Description Clayton Coleman 2021-03-18 00:21:38 UTC
As part of ensuring alerts don't fire during upgrade, we see ThanosSidecarUnhealthy fire on the first instance

https://prow.ci.openshift.org/view/gs/origin-ci-test/pr-logs/pull/25904/pull-ci-openshift-origin-master-e2e-gcp-upgrade/1372307576271671296

ThanosSidecarUnhealthy fired for 30 seconds with labels: {job="prometheus-k8s-thanos-sidecar", pod="prometheus-k8s-0", severity="critical"}

Grabbing the prom data (switched to grabbing prometheus-k8s-1 in jobs) we can see that the value of the query for this series:

thanos_sidecar_last_heartbeat_success_time_seconds{container="kube-rbac-proxy-thanos", endpoint="thanos-proxy", instance="10.129.2.24:10902", job="prometheus-k8s-thanos-sidecar", namespace="openshift-monitoring", pod="prometheus-k8s-0", service="prometheus-k8s-thanos-sidecar"}

is 0 briefly (first scrape, probably right after restart), and then takes on a timestamp.

When run from the recording rule for the alert

        time() - max(thanos_sidecar_last_heartbeat_success_time_seconds{job=~"prometheus-(k8s|user-workload)-thanos-sidecar"}) by (job, pod) >= 600

The value of the k8s-0 series above is briefly (time() - 0), which is >= 600.

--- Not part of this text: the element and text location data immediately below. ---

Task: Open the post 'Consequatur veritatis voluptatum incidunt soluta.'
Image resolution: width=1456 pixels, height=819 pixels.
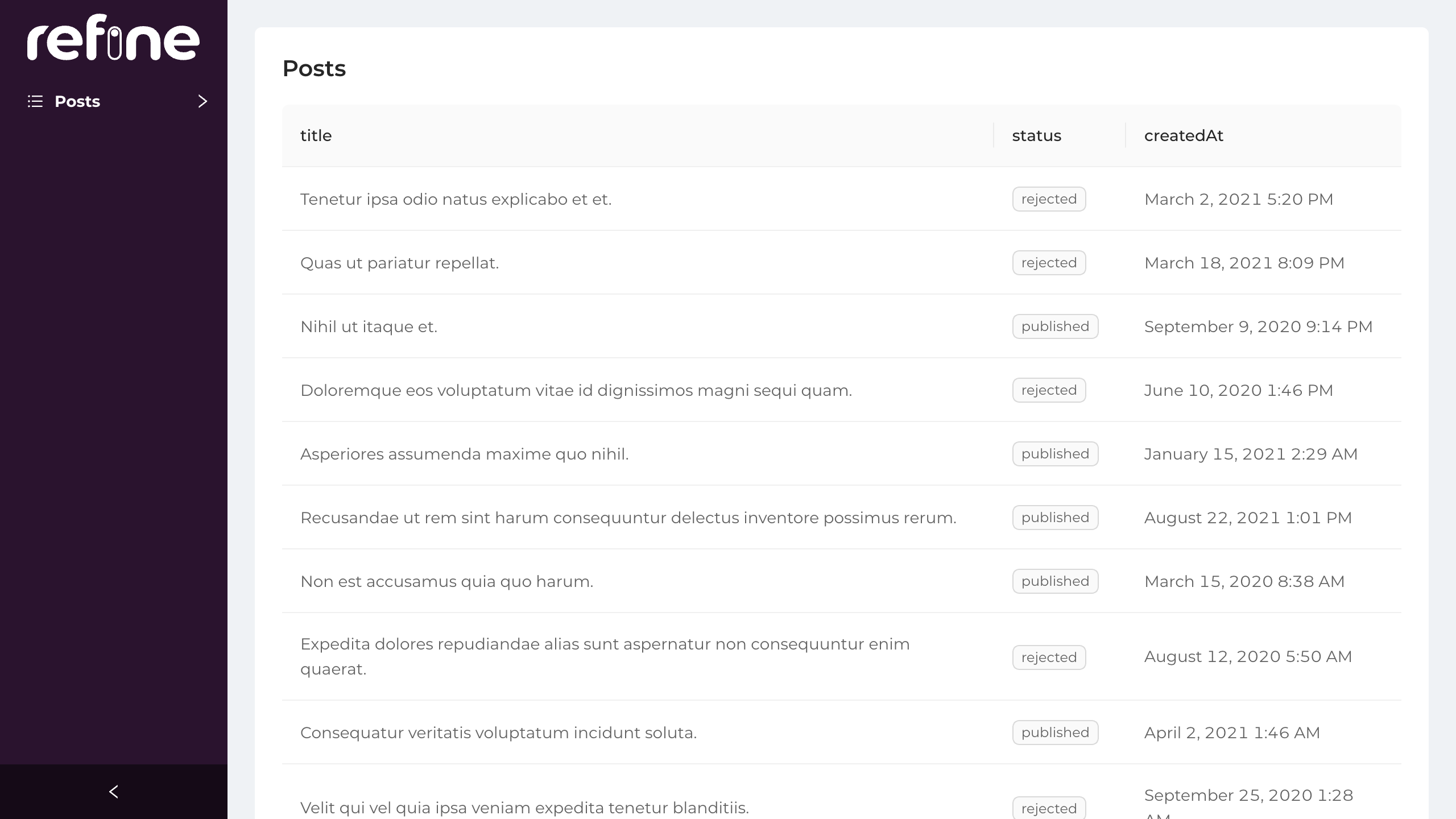Action: 498,732
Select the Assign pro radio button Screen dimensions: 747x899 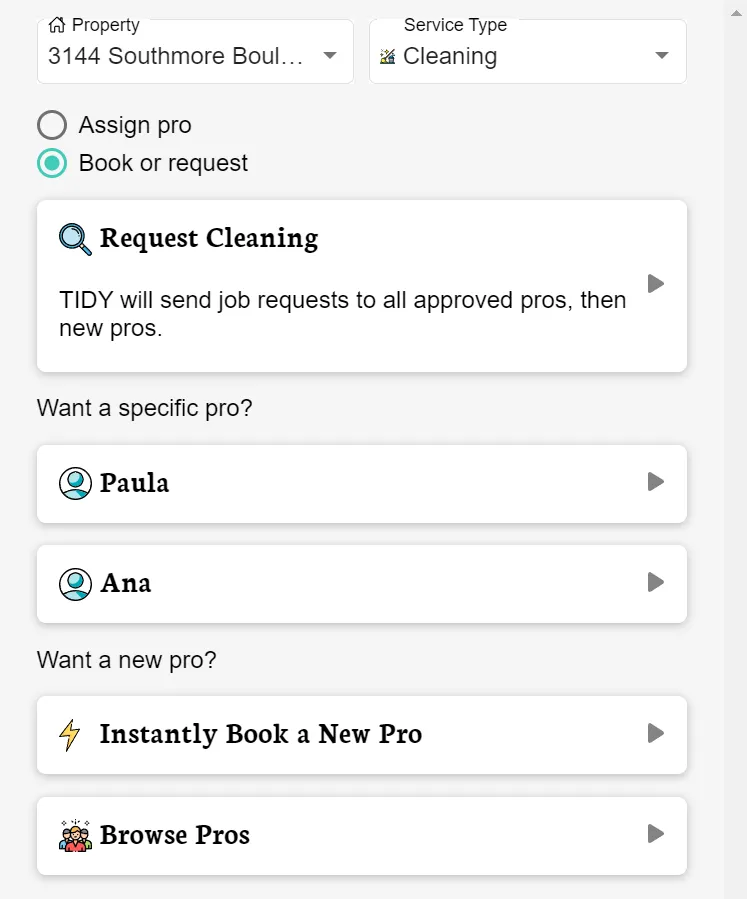tap(52, 125)
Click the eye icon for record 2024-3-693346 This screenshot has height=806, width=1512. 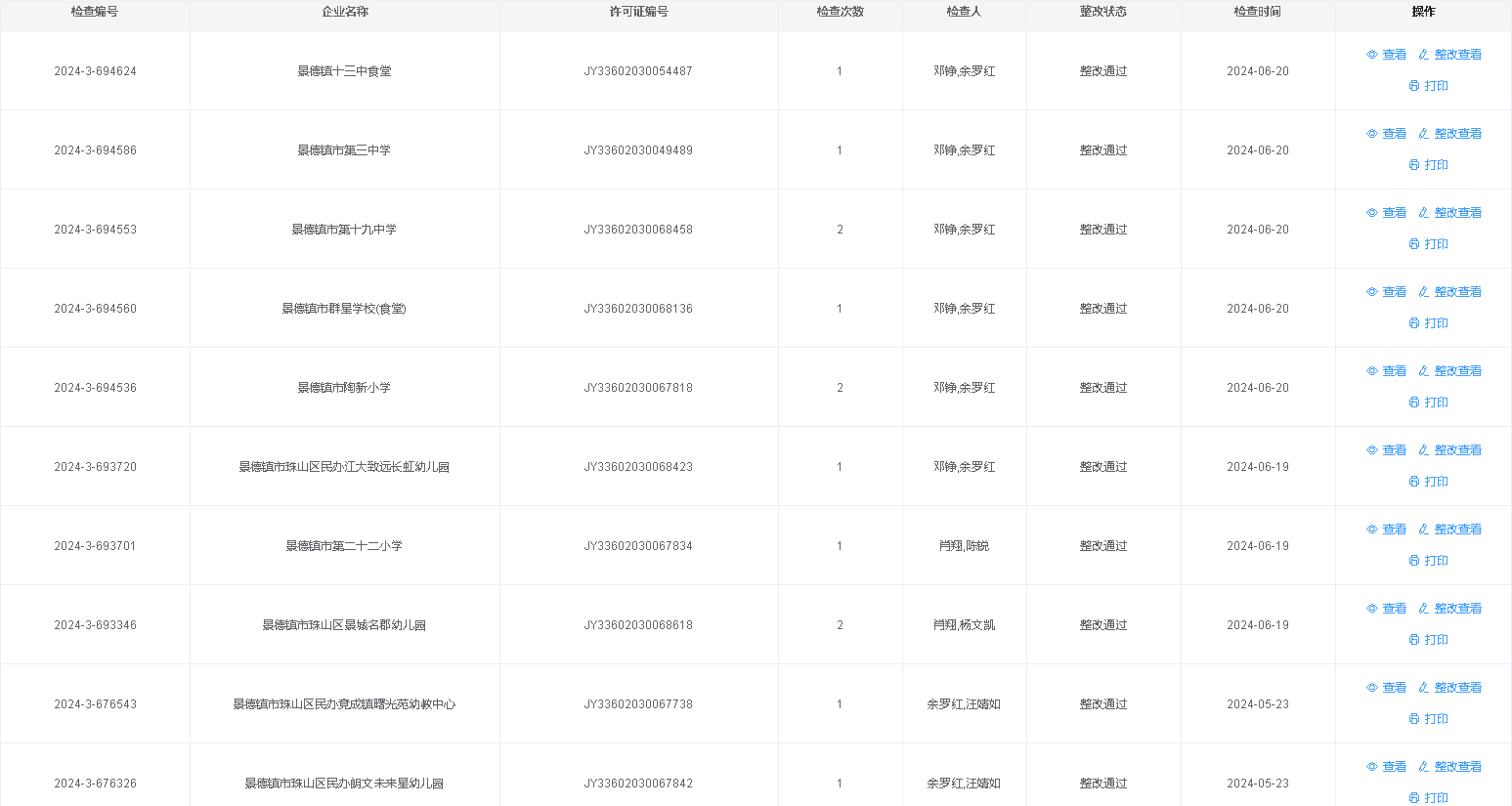1372,609
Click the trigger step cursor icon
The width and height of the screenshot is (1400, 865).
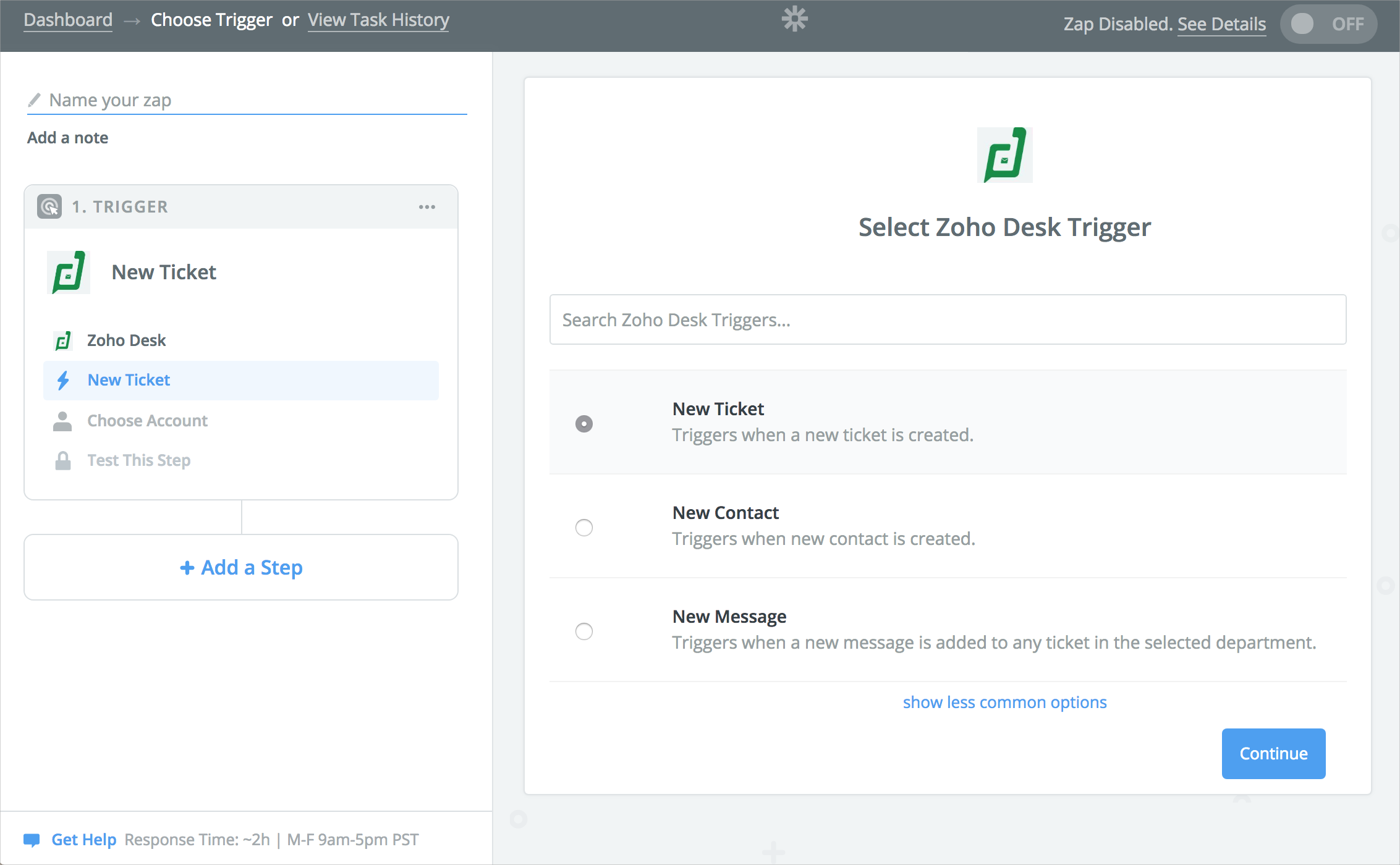[x=49, y=206]
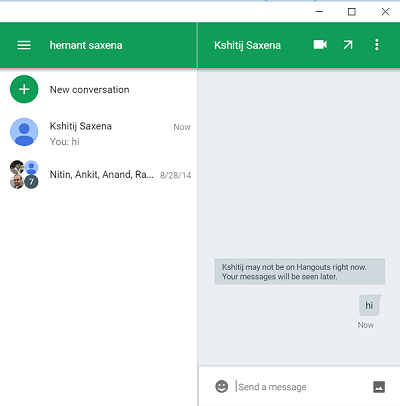
Task: Open the emoji picker smiley icon
Action: pos(222,387)
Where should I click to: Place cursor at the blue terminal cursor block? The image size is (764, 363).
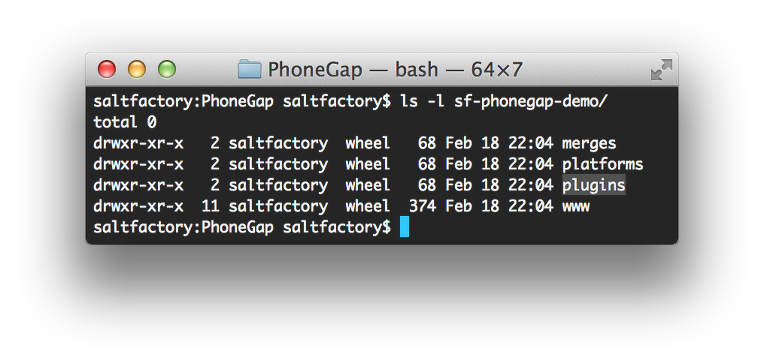pyautogui.click(x=404, y=227)
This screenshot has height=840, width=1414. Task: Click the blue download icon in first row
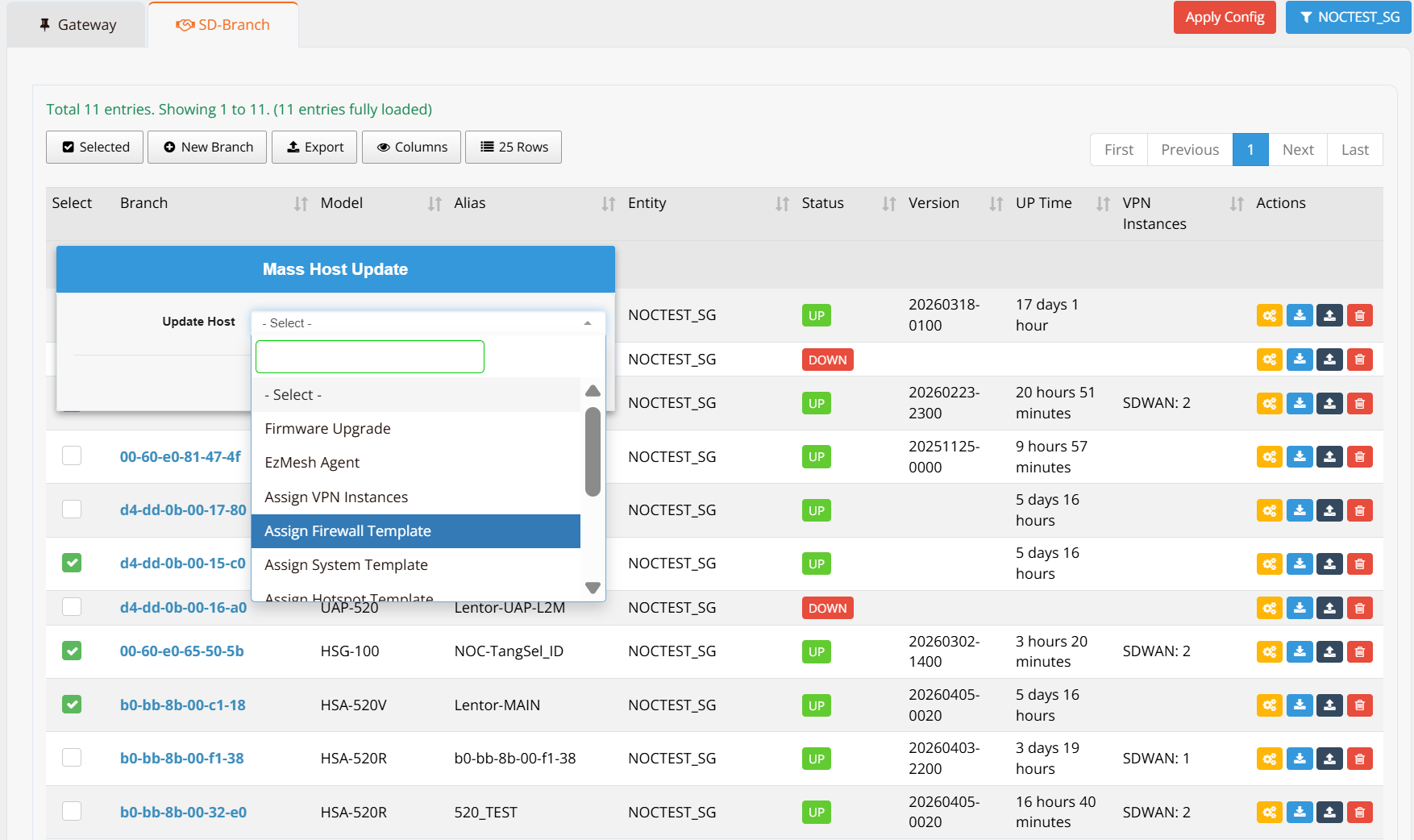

The alert fires because there is no "for" on the alert (so it fires right away), but if that's the case then the sidecar should not report 0 when it starts.  It's likely we simply want a for of a reasonable minimum time period (for: 300s, >= 300s), but another option is to have the series not reported until it is synced (but that wouldn't catch up front issues).  I see upstream the value is now 240s, but still has no "for".

Comment 1 Clayton Coleman 2021-03-18 00:22:11 UTC
Set to high because we are firing a trivial alert during an upgrade and confusing users.

Comment 2 Damien Grisonnet 2021-03-18 08:54:33 UTC
A fix for this particular issue was merged recently upstream https://github.com/thanos-io/thanos/pull/3204, we will just need to bring it downstream.

Comment 3 Simon Pasquier 2021-03-18 09:01:56 UTC

*** This bug has been marked as a duplicate of bug 1921335 ***